It was the day of his great speech, the speech that made him, it was
said.
As Mrs. Carriswood sank back, turning a little in an instinctive effort
to repulse her own sympathy, she was aware of the presence near her
of an elderly man and woman. The old man wore a shining silk hat and
shining new black clothes. His expansive shirt-bosom was very white, but
not glossy, and rumpled in places; and his collar was of the spiked and
antique pattern known as a "dickey." His wrinkled, red face was edged by
a white fringe of whisker. He wore large gold-bowed spectacles, and his
jaws worked incessantly.
The woman was a little, mild, wrinkled creature, with an anxious blue
eye and snowy hair, smoothed down over her ears, under her fine bonnet.
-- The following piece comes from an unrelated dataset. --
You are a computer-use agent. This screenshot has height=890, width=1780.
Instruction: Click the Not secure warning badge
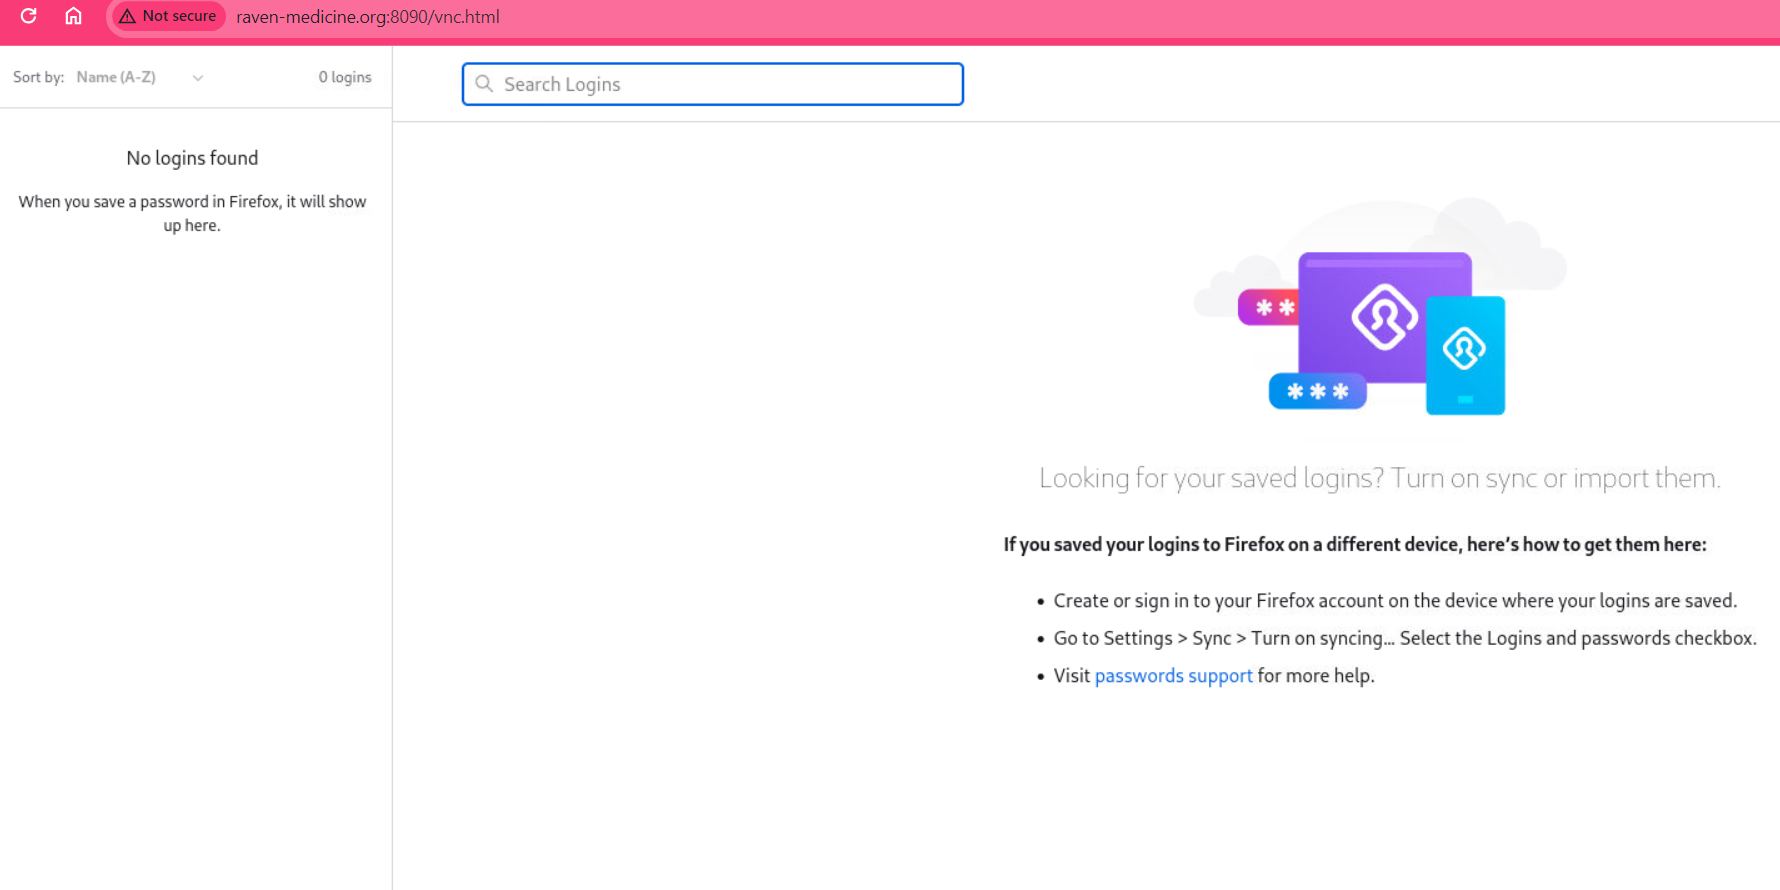(167, 16)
She was richly dressed, but her silks and velvets ill suited the
season. Had she seen them anywhere else, Mrs. Carriswood might not
have recognized them; but there, with Tommy before them, both of them
feverishly absorbed in Tommy, she recognized them at a glance. She had
a twinge of pity, watching the old faces pale and kindle. With the first
rustle of applause, she saw the old father slip his hand into the
old mother's. They sat well behind a pillar; and however excited they
became, they never so lost themselves as to lean in front of their
shield. This, also, she noticed. The speech over, the woman wiped her
eyes. The old man joined in the tumult of applause that swept over the
galleries, but the old woman pulled his arm, evidently feeling that it
was not decent for them to applaud. She sat rigid, with red cheeks and
her eyes brimming; he was swaying and clapping and laughing in a roar of
delight. But it was he that drew her away, finally, while she fain would
have lingered to look at Tommy receiving congratulations below.
"Poor things," said Mrs. Carriswood, "I do believe they haven't let him
know that they are here." And she remembered how she had pitied them
for this very possibility of humiliation years before. But she did not
pursue the adventure, and some obscure motive prevented her speaking of
it to Miss Van Harlem.
Did Tommy's parents tell Tommy? If they did, Tommy made no sign. The
morning found him with the others, in a beautiful white flannel suit,
with a silk shirt and a red silk sash, looking handsomer than any man of
the party. He took the congratulations of the company modestly. Either
he was not much puffed up, or he had the art of concealment.